The measurements of XES therefore give us a worst-case scenario of the state of the manganese cluster in the time-frame where we obtained the X-ray diffraction data.
Induced protein state transition with visible laser
Another neat technique used in this experiment is the activation of the protein by a visible laser in the flight path of the crystals as they approach the X-ray interaction zone. With a known crystal injection speed and a known distance between the visible laser and the X-ray pulse it becomes possible to observe time-dependent protein processes (top left corner of Figure 1).
What makes this paper special? (And why is it important to my work?)
It has been theorized and partially known that the collection of diffraction data using X-ray free electron lasers outruns traditional radiation damage processes. Yet there was no conclusive proof – up until now.
This paper has shown that the XES spectra of the highly sensitive metallocentres do not indicate any measurable (let alone significant) change from the idealized intact state (Figure 3). Apparently the highly sensitive metallocentres of the protein stay intact up to the point of complete sample destruction, and certainly well beyond the point of sample diffraction.
Or to put another way: even though the crystalline sample itself is destroyed under extreme conditions, the obtained diffraction pattern is – for all intents and purposes – that of an intact, pristine, zero dose state of the crystal.

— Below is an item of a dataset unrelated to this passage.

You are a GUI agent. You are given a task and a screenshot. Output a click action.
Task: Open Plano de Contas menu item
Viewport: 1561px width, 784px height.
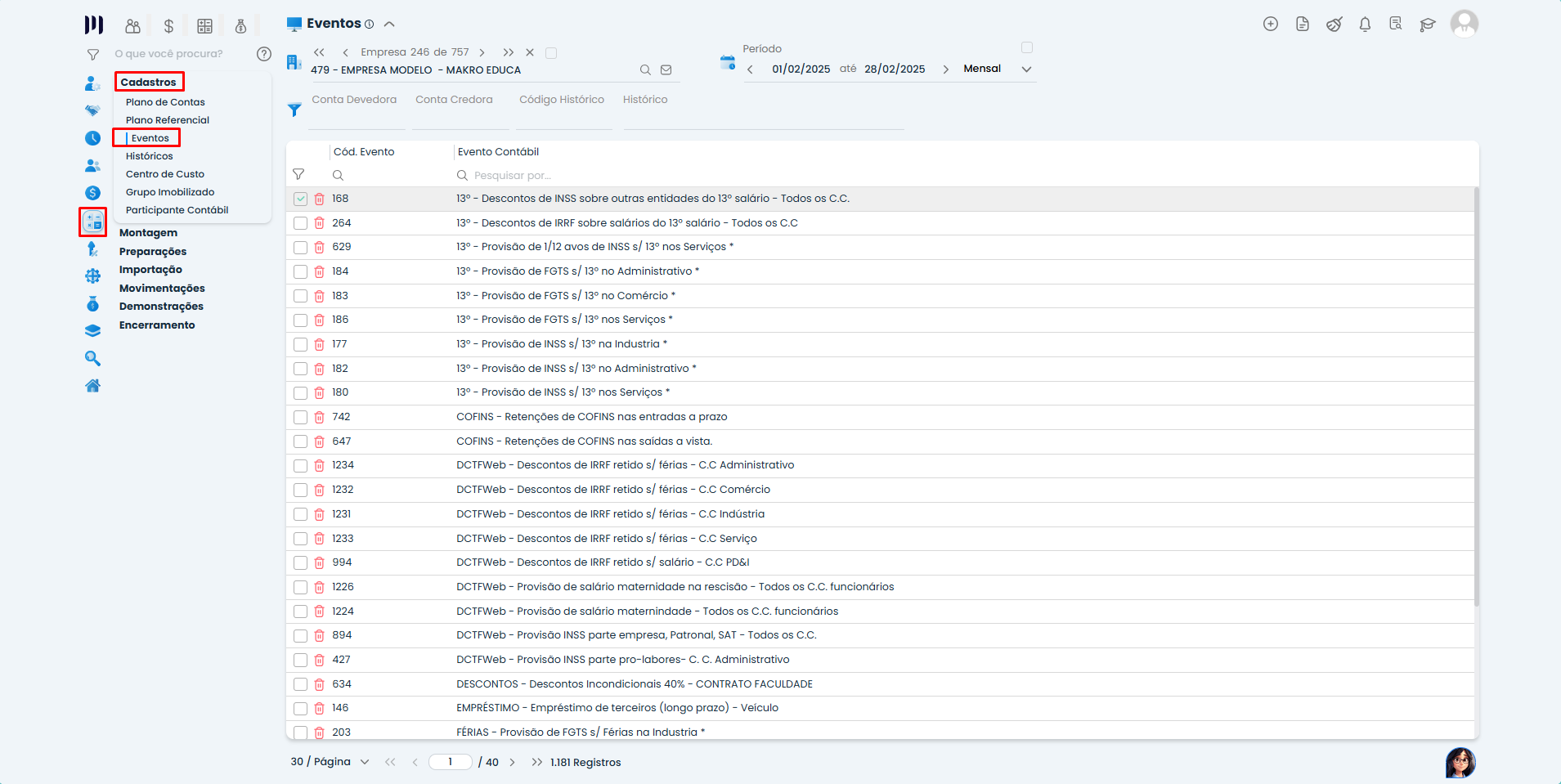pyautogui.click(x=165, y=102)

This is an intriguing result for people interested in macromolecular crystallography radiation damage. In a regime of absurdly high doses, where the entire concept of a ‘dose’ for a crystal breaks down (again), we can obtain structural data with no specific radiation damage present at the metallocentres. As metallocentres are more susceptible to specific radiation damage it stands to reason that the diffraction data may be free of all specific damage artefacts.
It is thought that most deposited PDB protein structures containing metallocentres are in a reduced state. XFELs are being constructed all over the world and will be the next big thing in macromolecular crystallography. And now it seems that the future of metalloproteins got even brighter.